As far as I can tell, Ms Vivian wants to explore young female sexuality in its various permutations and the various ways in which young women in high school can be viewed by their peers, not to mention parents and staff. The book starts with Natalie recounting the story of a girl whose reputation was completely ruined because a guy she was dating spread false information about her, making the girl a victim of bullying and more or less a social pariah. We find out quickly that this is Natalie's best friend. Natalie seems to think that the only way to retain a spotless reputation is to avoid boys altogether and judges those of her female schoolmates who seem interested in boys, dating and sex very harshly. Hence the complete secrecy when she herself starts feeling lustful, because Natalie is nothing if not hypocritical.

The flipside to Natalie is Spencer Biddle, who is completely unashamed about her wants, needs and sexuality. She dresses provocatively, she tries to get older guys to sleep with her and doesn't see this as anything wrong or worthy of judgement. She flirts a lot and many fellow students and the faculty at the school clearly find her behaviour inappropriate. There's a whole lot of slut shaming going on.

Towards the very end of the book, nearly in the final pages, Ms Vivian finally has Natalie start coming to some much needed and hard earned realisations about herself and her previously narrow minded opinions. The problem is that this is too little, too late, and the overall message of the book, which I think Vivian wants to be "young women should be in control of their own sexuality and no one has the right to judge them or abuse them because of it" never comes across as clearly as it should.

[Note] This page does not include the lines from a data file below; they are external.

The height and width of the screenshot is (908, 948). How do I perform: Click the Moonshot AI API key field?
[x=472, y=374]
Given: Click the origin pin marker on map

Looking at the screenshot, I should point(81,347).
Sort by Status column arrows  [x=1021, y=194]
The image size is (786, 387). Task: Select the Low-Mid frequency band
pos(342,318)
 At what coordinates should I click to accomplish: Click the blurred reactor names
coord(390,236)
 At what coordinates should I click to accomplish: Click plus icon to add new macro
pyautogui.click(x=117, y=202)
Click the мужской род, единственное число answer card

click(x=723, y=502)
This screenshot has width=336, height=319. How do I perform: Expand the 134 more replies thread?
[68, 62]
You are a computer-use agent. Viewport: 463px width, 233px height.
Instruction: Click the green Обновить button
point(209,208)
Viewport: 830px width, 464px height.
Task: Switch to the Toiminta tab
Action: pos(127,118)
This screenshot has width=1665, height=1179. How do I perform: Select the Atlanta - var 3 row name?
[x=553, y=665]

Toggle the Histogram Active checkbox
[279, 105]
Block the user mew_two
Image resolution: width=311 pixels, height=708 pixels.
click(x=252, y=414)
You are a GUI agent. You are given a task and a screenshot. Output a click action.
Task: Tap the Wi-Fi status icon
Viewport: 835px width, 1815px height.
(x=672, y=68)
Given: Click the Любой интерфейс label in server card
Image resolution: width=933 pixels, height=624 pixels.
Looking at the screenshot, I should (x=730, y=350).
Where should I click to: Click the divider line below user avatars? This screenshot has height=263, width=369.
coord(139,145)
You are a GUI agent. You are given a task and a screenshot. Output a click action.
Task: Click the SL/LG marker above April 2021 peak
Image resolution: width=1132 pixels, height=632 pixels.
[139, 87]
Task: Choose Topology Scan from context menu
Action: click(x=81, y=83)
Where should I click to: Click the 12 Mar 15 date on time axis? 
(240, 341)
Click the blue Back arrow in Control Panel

That Natalie is pretty much a grade A b*tch for most of the book doesn't help. She starts out as prudish and judgemental and proud of it, and is so very self-righteously pleased with herself that she's protected her best friend, while clearly rather disapproving and outraged that her friend was weak enough to fall for a guy who in turn took advantage of her and ruined her reputation. She's very holier than thou and as previously mentioned, not very supportive of her fellow lady students. Even when she starts to soften and change, I didn't like her much.

Connor, the guy she starts fooling around with, is one of the most popular guys in school, but unlike a lot of the other popular kids, he's clearly a genuinely nice guy and I felt bad at the way Natalie treated him. He deserved a lot better.

I'd read six books on the list before this summer (and liked all of them a lot - hence I decided to work my way through as many of the rest as possible). Of the eight books I read from this list over the summer so far, this was by far my least favourite. I enjoyed the supporting characters, but with Natalie being such a downer, this book was only ok, nothing more.

Judging a book by its cover: I don't know why, but the strange closeup of these two young people (I bet the cover models aren't actually teenagers, just like any cast member on the CW who plays a teen) about to kiss makes me slightly uncomfortable. As I have mentioned before, while I accept clinch covers and embraces on romances, I really don't want to deal with people full on kissing, and I think this gets just close enough to cross the border into what I don't want to deal with.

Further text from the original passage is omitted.